____ Data for processing
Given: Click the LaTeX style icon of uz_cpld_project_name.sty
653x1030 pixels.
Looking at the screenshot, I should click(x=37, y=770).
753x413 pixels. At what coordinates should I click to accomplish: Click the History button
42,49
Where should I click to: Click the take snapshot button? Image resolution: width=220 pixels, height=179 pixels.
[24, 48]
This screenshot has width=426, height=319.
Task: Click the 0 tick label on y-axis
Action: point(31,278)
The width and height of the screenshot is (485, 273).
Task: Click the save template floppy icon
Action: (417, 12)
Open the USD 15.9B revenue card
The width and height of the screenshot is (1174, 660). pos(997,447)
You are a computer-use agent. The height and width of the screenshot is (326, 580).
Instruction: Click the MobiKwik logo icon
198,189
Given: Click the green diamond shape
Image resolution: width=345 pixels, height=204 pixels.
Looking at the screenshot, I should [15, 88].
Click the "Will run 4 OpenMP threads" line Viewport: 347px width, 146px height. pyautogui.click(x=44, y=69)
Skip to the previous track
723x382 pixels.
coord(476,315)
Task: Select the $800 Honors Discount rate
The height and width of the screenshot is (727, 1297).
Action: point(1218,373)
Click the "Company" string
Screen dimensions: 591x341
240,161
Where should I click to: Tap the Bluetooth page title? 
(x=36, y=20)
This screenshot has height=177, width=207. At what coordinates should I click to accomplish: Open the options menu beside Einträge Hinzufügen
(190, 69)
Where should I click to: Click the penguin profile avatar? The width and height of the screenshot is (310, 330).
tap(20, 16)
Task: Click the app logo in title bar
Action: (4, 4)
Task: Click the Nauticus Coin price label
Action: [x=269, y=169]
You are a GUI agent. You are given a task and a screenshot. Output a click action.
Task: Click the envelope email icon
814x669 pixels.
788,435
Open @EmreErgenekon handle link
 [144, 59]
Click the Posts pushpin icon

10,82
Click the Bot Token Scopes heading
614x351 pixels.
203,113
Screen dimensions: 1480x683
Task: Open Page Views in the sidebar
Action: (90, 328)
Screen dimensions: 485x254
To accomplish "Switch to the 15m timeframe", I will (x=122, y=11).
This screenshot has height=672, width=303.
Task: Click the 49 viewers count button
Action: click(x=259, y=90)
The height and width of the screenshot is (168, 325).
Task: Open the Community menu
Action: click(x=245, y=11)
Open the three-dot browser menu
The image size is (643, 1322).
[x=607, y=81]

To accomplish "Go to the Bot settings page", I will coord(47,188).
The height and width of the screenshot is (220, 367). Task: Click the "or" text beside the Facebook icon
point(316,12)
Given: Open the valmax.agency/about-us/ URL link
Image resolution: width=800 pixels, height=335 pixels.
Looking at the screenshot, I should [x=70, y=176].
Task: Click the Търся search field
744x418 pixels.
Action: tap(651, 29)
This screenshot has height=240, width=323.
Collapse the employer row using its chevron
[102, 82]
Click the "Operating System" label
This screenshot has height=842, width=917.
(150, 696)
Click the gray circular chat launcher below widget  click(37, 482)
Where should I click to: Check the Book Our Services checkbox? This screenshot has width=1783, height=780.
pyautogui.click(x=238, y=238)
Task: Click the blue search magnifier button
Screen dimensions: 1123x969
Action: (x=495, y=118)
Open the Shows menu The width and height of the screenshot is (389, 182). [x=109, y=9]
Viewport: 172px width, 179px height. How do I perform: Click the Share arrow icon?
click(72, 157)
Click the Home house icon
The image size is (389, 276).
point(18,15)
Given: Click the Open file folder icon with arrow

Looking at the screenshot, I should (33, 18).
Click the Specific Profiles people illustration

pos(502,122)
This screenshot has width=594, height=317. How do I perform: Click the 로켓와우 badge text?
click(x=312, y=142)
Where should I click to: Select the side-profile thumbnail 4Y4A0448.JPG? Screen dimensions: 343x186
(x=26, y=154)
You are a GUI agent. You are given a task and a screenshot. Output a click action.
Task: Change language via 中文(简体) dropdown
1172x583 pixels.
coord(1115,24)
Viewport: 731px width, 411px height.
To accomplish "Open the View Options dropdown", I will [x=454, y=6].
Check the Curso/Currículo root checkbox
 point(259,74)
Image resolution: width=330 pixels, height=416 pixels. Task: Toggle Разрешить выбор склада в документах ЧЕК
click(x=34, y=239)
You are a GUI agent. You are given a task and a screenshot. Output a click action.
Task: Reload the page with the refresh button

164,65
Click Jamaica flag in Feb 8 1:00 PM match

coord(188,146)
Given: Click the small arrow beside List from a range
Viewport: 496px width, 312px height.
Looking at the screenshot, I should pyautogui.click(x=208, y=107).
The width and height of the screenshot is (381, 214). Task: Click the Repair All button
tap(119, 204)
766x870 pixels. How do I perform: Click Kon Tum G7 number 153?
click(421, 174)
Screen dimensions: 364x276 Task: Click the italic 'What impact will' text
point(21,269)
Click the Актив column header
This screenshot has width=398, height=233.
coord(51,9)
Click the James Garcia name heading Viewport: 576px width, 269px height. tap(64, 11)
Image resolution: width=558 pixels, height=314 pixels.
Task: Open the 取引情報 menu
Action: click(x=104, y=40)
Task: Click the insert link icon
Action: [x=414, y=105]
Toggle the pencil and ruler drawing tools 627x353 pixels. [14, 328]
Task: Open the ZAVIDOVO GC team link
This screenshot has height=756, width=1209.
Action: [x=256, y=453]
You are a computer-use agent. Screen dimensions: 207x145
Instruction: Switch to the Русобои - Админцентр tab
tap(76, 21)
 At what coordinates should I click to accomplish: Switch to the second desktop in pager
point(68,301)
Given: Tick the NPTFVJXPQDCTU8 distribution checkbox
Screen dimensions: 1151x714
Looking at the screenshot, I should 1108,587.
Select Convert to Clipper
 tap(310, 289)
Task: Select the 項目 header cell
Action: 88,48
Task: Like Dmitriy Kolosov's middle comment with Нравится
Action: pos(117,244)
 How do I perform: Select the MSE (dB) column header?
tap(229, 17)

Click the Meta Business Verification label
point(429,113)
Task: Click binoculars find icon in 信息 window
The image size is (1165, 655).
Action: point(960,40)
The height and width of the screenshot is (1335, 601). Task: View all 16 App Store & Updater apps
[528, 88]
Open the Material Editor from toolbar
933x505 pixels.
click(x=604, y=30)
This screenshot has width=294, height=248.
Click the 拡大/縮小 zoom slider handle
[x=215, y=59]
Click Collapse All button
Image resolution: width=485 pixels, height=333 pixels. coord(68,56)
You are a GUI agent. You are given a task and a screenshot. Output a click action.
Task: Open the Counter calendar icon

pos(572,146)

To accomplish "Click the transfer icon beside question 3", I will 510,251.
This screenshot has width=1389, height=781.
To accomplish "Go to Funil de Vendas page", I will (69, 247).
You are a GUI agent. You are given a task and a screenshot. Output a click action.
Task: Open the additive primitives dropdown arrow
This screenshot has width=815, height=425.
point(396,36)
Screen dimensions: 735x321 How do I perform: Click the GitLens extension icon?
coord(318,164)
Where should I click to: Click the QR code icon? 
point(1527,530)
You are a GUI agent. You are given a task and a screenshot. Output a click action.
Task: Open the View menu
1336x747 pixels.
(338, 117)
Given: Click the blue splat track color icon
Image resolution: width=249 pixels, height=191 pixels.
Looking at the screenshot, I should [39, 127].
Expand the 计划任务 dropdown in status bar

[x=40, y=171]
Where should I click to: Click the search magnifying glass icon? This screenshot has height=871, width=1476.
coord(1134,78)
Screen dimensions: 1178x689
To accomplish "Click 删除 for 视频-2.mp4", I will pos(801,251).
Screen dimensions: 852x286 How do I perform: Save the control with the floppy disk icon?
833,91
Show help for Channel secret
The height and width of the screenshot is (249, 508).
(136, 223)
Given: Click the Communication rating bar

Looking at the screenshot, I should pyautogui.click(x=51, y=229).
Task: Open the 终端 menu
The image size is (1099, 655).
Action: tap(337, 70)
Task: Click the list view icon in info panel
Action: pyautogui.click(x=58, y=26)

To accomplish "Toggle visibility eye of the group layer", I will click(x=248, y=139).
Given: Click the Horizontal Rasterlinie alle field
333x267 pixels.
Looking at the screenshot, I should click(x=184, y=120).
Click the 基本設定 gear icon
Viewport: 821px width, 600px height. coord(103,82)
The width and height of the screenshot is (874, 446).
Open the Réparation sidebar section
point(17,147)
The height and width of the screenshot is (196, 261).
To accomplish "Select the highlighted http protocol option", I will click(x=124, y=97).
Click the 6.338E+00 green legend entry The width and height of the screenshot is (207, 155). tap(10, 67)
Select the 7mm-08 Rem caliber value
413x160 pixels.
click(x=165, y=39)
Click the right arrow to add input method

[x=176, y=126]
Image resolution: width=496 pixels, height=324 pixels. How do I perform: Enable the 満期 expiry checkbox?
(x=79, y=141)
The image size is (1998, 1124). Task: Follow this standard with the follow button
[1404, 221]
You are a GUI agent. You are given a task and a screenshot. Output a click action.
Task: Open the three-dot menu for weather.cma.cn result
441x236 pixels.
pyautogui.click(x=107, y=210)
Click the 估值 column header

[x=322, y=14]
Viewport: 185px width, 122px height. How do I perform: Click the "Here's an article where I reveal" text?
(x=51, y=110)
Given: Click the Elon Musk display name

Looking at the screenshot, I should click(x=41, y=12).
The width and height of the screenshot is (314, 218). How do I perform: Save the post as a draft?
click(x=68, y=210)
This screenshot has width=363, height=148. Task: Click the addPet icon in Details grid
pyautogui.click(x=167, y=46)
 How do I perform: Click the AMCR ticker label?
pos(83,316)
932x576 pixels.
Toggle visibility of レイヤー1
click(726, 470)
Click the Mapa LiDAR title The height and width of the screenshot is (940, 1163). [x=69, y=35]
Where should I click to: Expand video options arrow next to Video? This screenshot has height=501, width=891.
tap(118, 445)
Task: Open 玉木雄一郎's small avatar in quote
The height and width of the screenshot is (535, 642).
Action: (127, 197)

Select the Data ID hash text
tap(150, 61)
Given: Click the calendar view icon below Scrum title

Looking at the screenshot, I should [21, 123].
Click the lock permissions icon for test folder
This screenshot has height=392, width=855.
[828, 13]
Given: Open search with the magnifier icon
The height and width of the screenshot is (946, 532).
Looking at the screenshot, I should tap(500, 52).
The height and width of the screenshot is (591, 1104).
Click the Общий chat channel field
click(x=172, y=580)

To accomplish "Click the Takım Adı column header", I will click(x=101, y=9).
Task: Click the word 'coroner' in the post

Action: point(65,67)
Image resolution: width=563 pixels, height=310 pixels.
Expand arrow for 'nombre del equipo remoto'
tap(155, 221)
________
→ **What to produce**:
Lines that hold the word "computer" are the ones to copy from the entries above.

→ **Completed exercise**:
You are a computer-use agent. The height and width of the screenshot is (326, 580).
You are a computer-use agent. Screen dimensions: 207x145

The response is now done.